23rd
2011
What’s really important about hashbangs — #! # !!!
Recently, a few large sites have been redesigned to use a #! separator in their url structure, notably twitter and the entire gawker suite. In short, it lets them serve their entire site as one single HTML page with a chunk of javascript, and the browser handles loading the actual content of the page from the string after the #! separator. This has been causing a fairly loud uproar in the internet standards community, because doing so goes against the standards for urls, and these urls break for everyone not using javascript. Some background reading, if you’re just coming in:
- Mike Davies: Breaking the Web with hash-bangs
- Tim Bray: Broken Links
- James Aylett: Wisdom comes from deliberate reflection
There’s been some great discussion of this issue so far, but a few things have been missing (or in some cases mentioned in passing but not strongly stressed) from the various pieces of analysis I’ve read. Here’s what I think really matters about this:
- First and foremost, there’s a reason why people are using #! uris. Arguably, most of what they get out of it can be done by other methods that don’t break as much (using another character, URL rewriting, etc…), but there’s one important piece that can’t. If you want to change the location in the address bar from javascript without a reload, you’re only allowed to modify the path after the #. This is a dealbreaker for any other scheme. The browsers simply won’t let you rewrite anything before the # without a page reload. If you want javascript navigation between “pages” on your site, you have to use the fragment to store the location info. There’s a mechanism coming to allow this, but for now, this is the only way to do it in all common browsers. It remains to be seen whether crafting an entire site as javascript content loads is a good idea, but this is how it’s going to be done. Google has encouraged this behavior by endorsing this method as the standard substitution string with a method for indexing dynamic sites. This was a terrible idea, but until Google retracts that standard, people are going to do this.

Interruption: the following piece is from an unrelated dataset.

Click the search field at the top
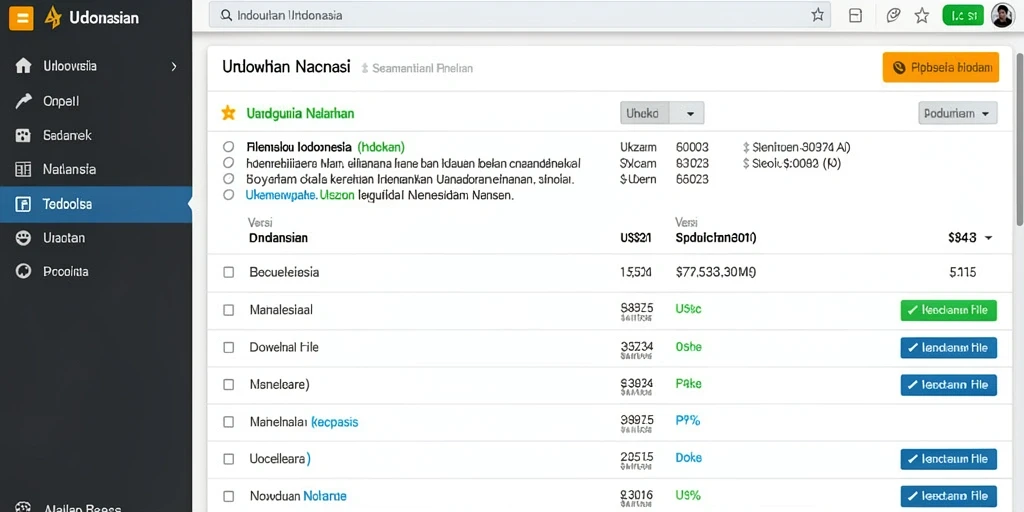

- It is important to distinguish that not all URIs (“Uniform Resource Identifiers”) are URLs (“Uniform Resource Locators”). A URL is a special kind of URI that ‘provide[s] a means of locating the resource by describing its primary access mechanism (e.g., its network “location”).’ I would argue that the real problem with a #! is that the URI now contains information that is semantically relevant to the server, after the fragment separator. As a result, these URIs no longer qualify as URLs because the routing information contained within can no longer be used to find the resource in question. The fragment identifier is supposed to be ignored until you get to the client: “the identifying information within the fragment itself is dereferenced solely by the user agent, regardless of the URI scheme.” The issue stems from the reality that just about everybody who deals with URIs expects them to also be URLs, and these are not. This is particularly problematic for keeping track of resources on the internet. http://www.example.com/about.html#contact and http://www.example.com/about.html#team are the same resource. http://twitter.com/#!/fields and http://twitter.com/#!/anythingelse are not, but unless you ignore the #!, they are.
- Some have suggested just stripping the #!, but that doesn’t consistently work to get you the content of the page, it only serves to get you back to the right place if your client speaks javascript. This is a fine way to preserve the links when you’re sharing them, but not guaranteed to work for any sort of spidering or indexing. Twitter seems to do the right thing here and give you an html page if you request it without the #!, but gawker doesn’t - they issue a 301 redirect to the #! page, which is useless if you ignore the javascript. There is no way to get the content of the page from the #! form. In that case, you have to replace these with the ?_escaped_fragment_= form if you want the actual content. Except - in order to know to do that, you need to have the #! preserved in the url and not stripped.
Unfortunately, there is zero consistency in how these urls are being treated on the server side. The only sane response I can see to this is to not parse #! (or /#/, which suffers from the same problems) as a fragment separator. This is clearly in violation of the spec, but so is using anything after the fragment specifier as location information for the resource. (For the rubyists among you, I forked my own version of the addressable gem to do this, though it won’t be incorporated into the main branch because it doesn’t follow the URI spec.)